Inrichting van de organisatie
Samenstelling van de commissie (juni 1946):
L. Götzen, voorzitter, Directeur van Financiën (vanaf augustus 1946),
Drs. L. Korthals, Directeur van Financiën, (plaatsvervangend) voorzitter, tevens lid (juni-augustus 1946).
Leden:
Mr. A.P.G. Hens, Hoofd der Afdeling Sociale Zaken van het departement van Justitie
Mr. F.J. Muller, President van de Algemene Volkskredietbank
F.H. Kooistra, luitenant-kolonel der Militaire Adminstratie
J.W. Klei, Hoofd Algemene Personele Zaken (juni-augustus 1946), in augustus 1946 vervangen door B. Krijger, Hoofd Algemene Personeels Zaken
Mr. W.L.J. Koymans, Vertegenwoordiger van de Directie van de Indische Pensioenfondsen,
Dr. Ir. H.M.J. Hart, Hoofd van het Centraal Kantoor voor de Statistiek (juni-augustus 1946), in augustus 1946 vervangen door ir. L.H. Huizenga, assistent bij het Centraal Kantoor voor de Statistiek
H.M.W. Verboom, Voorzitter van de Algemene Werkers Associatie
Dr. ir. P.M. Prillwitz, lid van het Hoofdbestuur van den Nederlands-Indischen Bond van ex-geïnterneerden en gemobiliseerden (N.I.B.E.G.) (juni-augustus 1946), in augustus 1946 vervangen door Mr. C. Bakker, lid van het Hoofdbestuur van de NIBEG
Drs. A.Th. Boogaerdt, hoofdambtenaar voor gemeente zaken, lid van het hoofdbestuur van het Indo-Europeesch Verbond
Jhr. mr. C.H.V. de Villeneuve, Voorzitter van den Ondernemersbond
(per augustus 1946) J.H. Smit, voorzitter van de Suikerbond
(per augustus 1946) Mevrouw mr. W.J. Haitsma-Rahder
Secretaris van de Commissie:
Mr. W. van Ulsen, Adjunct Referendaris bij het Kantoor voor Algemene Personele Zaken
De commissie werd onderverdeeld in drie subcommissies:
de subcommissie-salarissen
de subcommissie-pensioenen
de subcommissie-schuldenproblematiek
Doelstelling
Advisering van de regering.
Taken
De Backpay-commissie kreeg de opdracht de regering op korte termijn van advies te dienen 'omtrent de uitbetaling van de bezoldigingen e.d. over de bezettingsperiode, alsmede over daarmee verband houdende vraagstukken als het vergoeden van premies op levensverzekeringen, in Nederland doorbetaalde delegaties, in de bezettingstijd aangegane schulden enz. en zich daarbij uit te spreken zowel omtrent de principiële zijde van dit vraagstuk, zijnde de rechtspositie van de verschillende categorieën ambtenaren en van particulieren als omtrent de wenselijkheid om in verband met de daaraan verbonden consequenties en 's Lands financiële toestand de uitbetaling tot bepaalde uitkeringen te beperken'. [Meijer, Indië, Nederland en de backpay-kwestie 1945-2005, 47; MinKol, 2.10.54, inv. nr. 1648]

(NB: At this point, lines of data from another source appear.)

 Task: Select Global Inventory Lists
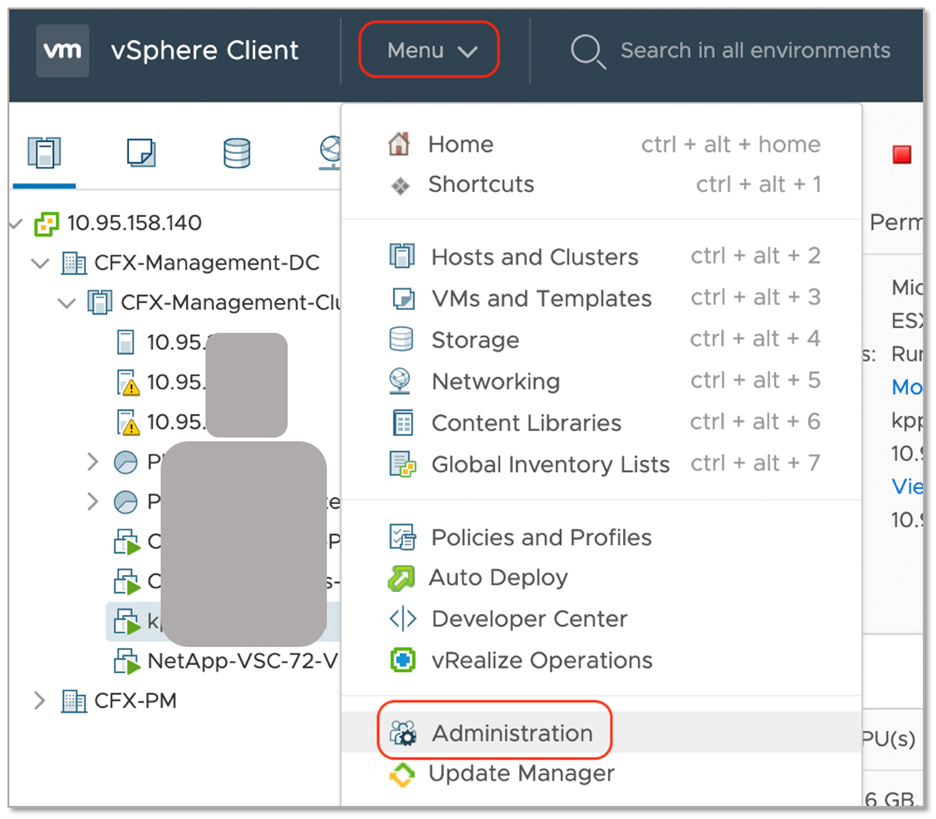(x=549, y=463)
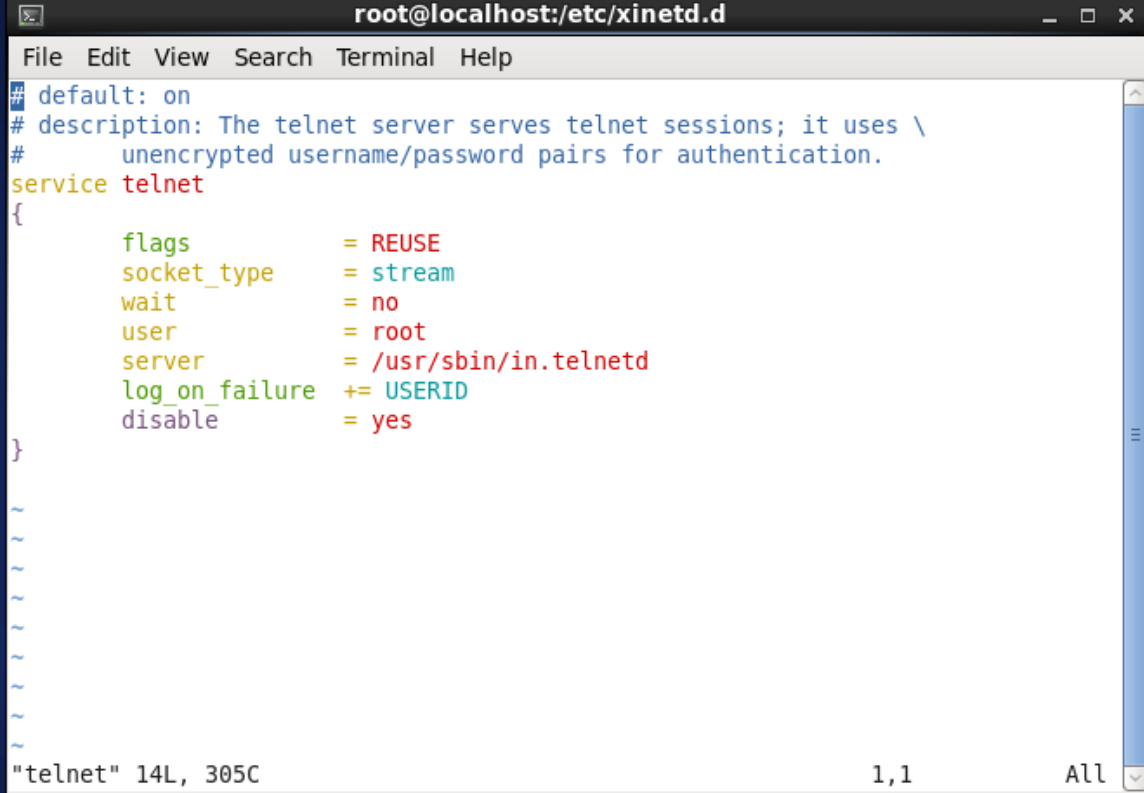Click the scrollbar up arrow
The image size is (1144, 793).
1134,93
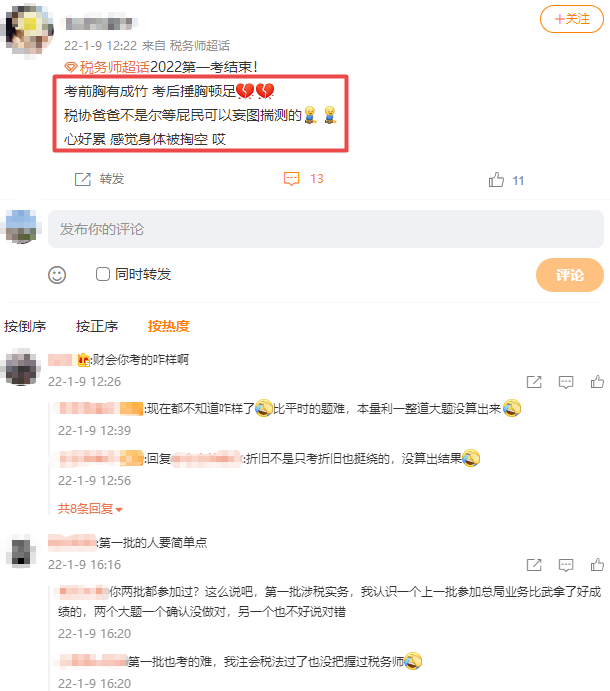Sort comments by 按倒序
Viewport: 610px width, 691px height.
click(x=25, y=326)
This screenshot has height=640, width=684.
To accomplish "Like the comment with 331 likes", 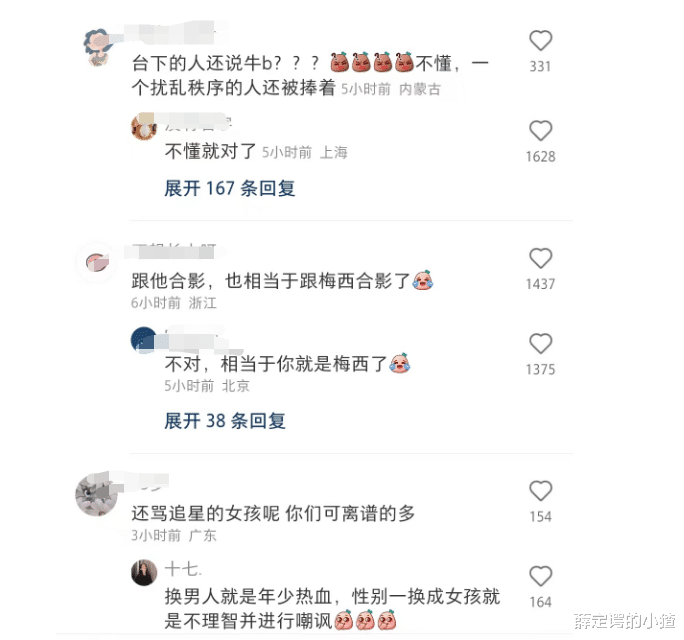I will coord(540,41).
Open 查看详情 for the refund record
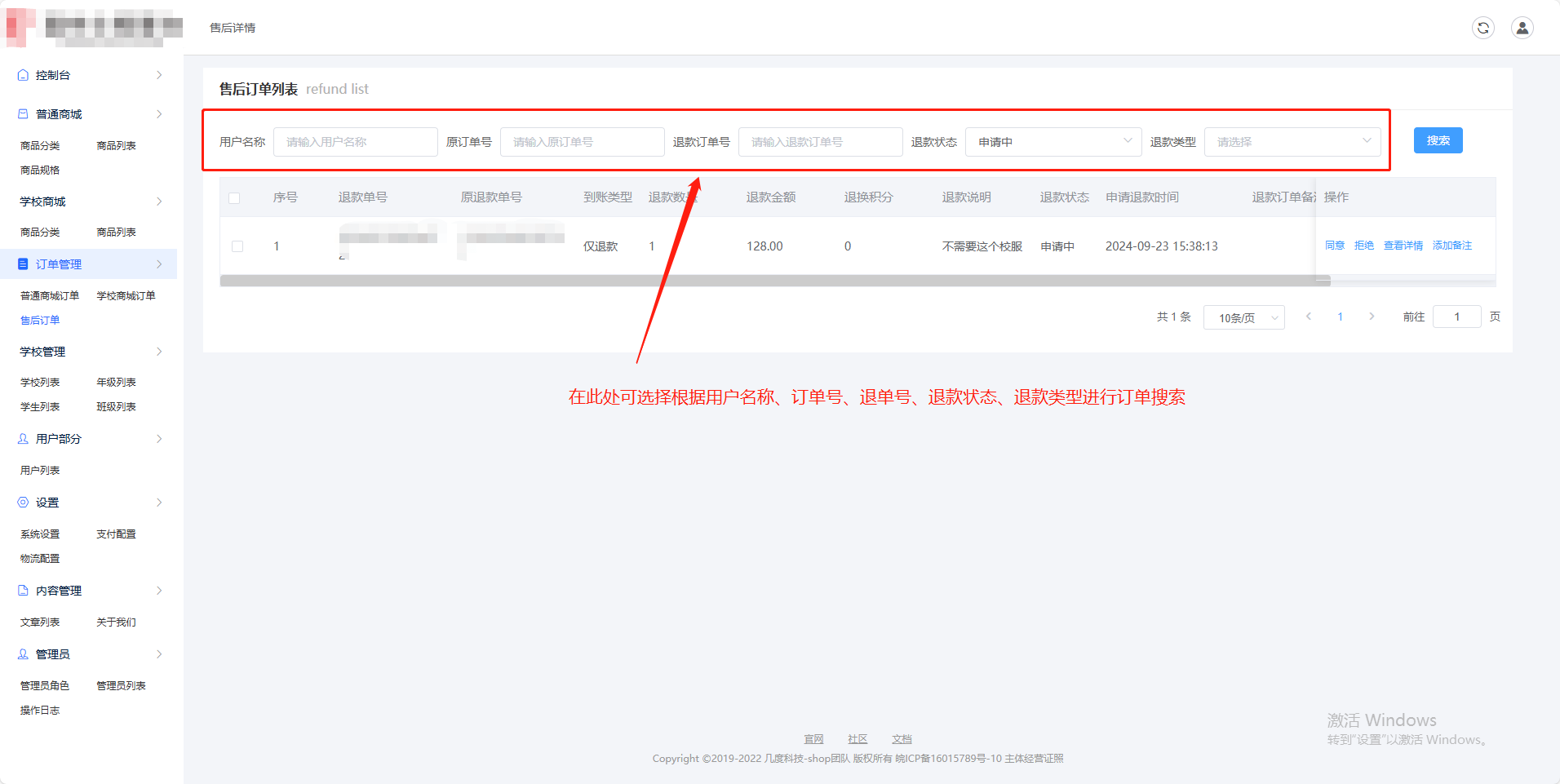 point(1403,245)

De commissie diende onder andere advies uit te brengen over 'kwesties als de uitbetaling van het verschil tusschen burgersalarissen en soldijen van dienst- of reserveplichtige ambtenaren, die hun dienst (reserve-) plicht gedurende den oorlog buiten bezet gebied hebben verricht, alsmede de uitbetaling van reserveeringen op basis van de ministeriëele beschikking van 11 Mei 1943 No.1/RvB/A.3 (...). Tevens zal zij zich hebben uit te spreken over de betaling van premies op levensverzekeringen, in Nederland doorbetaalde delegaties, in den bezettingstijd aangegane schulden en verdere, met het onderhavige vraagstuk samenhangende, onderwerpen. Tenslotte zal de commissie hebben te beraden omtrent de wijze, waarop eventueele betalingen zullen kunnen worden bewerkstelligd.' [MinKol, 2.10.54, inv. nr. 1648]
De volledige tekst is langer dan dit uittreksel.